Mary Kotti was the young girl assigned to do my massage. A shy little wisp of a thing, she sat me down and poured oil on my head and face and gently began to massage my stress away. After the sitting part, I laid down and she went to work on my achy shoulder and found other knots with her expert hands. Surprisingly, though she was the youngest and smallest of the three women who have given me ayurvedic massages, she was the strongest and most specific. I began to feel quiet and still in her care.

Ayurvedic massage uses a large quantity of herb infused oil and so much is left on your body that a post-massage shower is mandatory. Unlike my other masseuses, Mary Kotti actually bathed me herself with a gritty yellow turmeric scrub. Even though I am a full foot taller than Mary Kotti, I felt like a small child, tender. There were no questions running through my head, no worries to sort out, just the sublime gift of being cared for, tended to. For a few moments I was completely in the now, my mind utterly still.

I have struggled a bit with being mindful, getting quiet, with letting the world whizz and whir around me while I learn to meditate and do yoga and get massaged. Doctor Kumar is right, I have been nervous about letting the outside world go. But I suspect if I can learn how to get quiet enough here I will be happier when I return to the hustle and bustle of the plains on Friday, especially if I take the yoga practice Mathew is gently drilling into my body with me after I leave.

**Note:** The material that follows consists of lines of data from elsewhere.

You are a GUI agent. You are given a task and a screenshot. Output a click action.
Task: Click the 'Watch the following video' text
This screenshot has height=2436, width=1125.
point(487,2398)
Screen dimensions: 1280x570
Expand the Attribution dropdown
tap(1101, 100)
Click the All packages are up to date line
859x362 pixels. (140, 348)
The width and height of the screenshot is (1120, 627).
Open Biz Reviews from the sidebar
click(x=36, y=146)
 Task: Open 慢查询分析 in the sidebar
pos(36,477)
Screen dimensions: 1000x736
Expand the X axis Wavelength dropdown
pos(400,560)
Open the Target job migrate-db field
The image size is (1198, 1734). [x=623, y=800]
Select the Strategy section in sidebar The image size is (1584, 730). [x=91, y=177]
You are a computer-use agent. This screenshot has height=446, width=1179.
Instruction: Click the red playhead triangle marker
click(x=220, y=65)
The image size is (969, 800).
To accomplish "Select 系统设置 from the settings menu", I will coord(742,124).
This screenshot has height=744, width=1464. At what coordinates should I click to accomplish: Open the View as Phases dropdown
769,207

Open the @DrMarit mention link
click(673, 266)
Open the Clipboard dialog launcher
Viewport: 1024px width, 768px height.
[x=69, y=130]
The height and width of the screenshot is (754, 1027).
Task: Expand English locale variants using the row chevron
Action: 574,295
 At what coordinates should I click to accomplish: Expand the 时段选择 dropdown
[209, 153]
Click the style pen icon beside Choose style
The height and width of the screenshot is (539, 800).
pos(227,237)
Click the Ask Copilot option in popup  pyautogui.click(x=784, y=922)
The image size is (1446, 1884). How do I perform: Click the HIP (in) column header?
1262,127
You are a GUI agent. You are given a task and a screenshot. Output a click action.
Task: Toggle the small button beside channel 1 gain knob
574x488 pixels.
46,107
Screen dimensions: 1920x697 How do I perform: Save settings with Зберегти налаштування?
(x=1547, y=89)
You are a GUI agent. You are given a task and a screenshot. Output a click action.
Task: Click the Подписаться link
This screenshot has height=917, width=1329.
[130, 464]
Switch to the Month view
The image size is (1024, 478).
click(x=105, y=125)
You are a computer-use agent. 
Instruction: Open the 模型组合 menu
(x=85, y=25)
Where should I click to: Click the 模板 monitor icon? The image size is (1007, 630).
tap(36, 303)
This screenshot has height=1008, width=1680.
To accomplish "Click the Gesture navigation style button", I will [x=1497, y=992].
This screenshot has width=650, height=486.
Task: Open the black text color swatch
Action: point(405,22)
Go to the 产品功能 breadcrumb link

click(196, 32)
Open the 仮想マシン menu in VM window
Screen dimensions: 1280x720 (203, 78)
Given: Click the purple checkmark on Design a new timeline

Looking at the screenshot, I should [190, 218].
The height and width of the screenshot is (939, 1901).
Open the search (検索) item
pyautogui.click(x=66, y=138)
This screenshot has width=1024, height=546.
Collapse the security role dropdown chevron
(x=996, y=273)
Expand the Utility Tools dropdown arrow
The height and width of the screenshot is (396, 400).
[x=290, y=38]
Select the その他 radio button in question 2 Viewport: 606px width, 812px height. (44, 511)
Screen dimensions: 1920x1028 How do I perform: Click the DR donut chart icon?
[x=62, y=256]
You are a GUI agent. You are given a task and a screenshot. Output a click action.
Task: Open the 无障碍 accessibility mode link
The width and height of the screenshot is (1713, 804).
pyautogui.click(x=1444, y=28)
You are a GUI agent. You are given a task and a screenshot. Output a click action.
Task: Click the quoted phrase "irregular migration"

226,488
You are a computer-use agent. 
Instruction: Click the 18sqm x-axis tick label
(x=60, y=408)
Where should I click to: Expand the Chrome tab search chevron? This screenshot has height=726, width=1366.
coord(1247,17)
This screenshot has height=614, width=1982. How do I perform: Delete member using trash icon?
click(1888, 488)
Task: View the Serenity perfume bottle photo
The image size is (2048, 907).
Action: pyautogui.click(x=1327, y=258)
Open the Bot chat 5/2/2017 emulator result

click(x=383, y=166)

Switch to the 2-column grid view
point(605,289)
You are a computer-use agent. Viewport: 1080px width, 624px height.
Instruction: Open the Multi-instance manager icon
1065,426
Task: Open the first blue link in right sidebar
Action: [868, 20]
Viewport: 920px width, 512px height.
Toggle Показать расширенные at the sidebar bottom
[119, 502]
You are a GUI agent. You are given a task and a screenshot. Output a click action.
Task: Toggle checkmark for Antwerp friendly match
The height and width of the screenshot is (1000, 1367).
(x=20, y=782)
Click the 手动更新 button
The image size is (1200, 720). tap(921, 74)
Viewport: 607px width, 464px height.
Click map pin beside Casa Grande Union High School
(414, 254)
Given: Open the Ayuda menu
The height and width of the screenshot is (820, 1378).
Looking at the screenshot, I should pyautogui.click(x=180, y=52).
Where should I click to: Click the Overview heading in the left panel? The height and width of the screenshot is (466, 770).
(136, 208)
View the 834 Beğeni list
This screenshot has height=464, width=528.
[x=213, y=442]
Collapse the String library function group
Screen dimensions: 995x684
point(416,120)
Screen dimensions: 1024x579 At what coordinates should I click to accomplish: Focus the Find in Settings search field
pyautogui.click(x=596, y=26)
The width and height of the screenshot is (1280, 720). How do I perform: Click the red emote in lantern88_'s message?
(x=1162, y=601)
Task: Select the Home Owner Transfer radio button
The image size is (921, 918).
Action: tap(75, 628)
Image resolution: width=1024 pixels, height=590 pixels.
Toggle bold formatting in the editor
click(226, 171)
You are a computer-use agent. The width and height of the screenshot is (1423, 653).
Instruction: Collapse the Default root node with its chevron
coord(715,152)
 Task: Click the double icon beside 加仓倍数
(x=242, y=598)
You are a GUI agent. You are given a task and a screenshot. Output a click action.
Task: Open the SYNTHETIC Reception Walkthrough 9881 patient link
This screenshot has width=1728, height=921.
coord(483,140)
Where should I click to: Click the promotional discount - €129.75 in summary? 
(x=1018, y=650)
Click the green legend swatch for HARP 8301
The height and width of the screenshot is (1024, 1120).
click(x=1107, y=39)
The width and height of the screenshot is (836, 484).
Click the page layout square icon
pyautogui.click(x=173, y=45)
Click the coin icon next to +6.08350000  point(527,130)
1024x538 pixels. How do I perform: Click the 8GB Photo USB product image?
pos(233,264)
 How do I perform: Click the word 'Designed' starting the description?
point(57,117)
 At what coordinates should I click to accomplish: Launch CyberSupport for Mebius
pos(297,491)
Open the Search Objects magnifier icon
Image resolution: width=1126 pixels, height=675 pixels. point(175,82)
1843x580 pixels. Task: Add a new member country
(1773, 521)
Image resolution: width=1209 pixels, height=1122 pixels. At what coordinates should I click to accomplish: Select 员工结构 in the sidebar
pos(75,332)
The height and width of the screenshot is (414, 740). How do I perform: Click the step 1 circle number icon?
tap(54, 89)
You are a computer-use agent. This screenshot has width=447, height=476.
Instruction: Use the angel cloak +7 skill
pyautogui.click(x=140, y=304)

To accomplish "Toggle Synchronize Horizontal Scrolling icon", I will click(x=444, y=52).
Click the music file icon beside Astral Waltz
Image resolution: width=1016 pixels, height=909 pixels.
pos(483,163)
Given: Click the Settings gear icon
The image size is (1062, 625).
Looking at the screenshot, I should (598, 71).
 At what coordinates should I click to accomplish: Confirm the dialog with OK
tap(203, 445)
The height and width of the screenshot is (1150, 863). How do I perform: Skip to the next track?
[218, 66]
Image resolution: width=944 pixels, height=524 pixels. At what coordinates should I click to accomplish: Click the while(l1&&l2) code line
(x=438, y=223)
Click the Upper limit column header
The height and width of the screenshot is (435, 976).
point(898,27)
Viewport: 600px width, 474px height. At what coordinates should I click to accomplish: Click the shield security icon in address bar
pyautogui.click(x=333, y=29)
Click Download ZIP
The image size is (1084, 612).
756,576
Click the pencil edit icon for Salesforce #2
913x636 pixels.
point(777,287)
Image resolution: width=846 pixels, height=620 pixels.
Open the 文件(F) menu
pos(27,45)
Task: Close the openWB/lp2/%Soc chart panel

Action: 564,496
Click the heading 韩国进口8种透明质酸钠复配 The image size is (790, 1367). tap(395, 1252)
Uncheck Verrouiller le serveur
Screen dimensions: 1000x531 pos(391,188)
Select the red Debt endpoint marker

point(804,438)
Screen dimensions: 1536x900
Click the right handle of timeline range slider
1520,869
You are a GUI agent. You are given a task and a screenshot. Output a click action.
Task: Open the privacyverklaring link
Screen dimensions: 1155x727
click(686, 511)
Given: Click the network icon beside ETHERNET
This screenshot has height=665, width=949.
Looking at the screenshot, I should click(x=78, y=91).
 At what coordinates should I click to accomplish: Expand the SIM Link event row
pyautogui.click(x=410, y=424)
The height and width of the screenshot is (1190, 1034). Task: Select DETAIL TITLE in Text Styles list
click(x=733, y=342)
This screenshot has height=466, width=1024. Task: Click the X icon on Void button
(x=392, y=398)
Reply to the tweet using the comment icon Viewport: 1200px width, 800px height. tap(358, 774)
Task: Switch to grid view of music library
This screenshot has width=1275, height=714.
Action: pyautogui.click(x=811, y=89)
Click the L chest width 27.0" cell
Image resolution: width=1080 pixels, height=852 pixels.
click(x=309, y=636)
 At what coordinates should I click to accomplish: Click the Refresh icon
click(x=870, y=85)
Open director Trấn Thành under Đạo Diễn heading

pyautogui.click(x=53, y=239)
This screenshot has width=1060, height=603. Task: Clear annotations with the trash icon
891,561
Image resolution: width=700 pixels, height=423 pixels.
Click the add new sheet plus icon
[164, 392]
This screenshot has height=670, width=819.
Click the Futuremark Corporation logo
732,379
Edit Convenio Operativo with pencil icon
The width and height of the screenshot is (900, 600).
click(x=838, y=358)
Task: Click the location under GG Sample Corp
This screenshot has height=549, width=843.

One thing I won’t be able to take with me is the rain. The last two afternoons, showers have drenched the ground, and me, for a handful of wonderful minutes. I had begun to think I would never know rain while I was in India, since I leave a month or so before the monsoon season. But India has blessed me with a taste of fog and damp, I can hear crickets singing in the wet grass. The air smells clean, fresh. It’s like getting to know a new friend better because they allow themselves to let down their guard, to be moody with you. That’s a skill Dr. Kumar would like me to learn, letting down my guard, being a little more moody with my friends.

I will try to let that directive sit next to me without making too much of it. I will try to observe without questioning. That’s a difficult thing to do when thinking too much is your problem.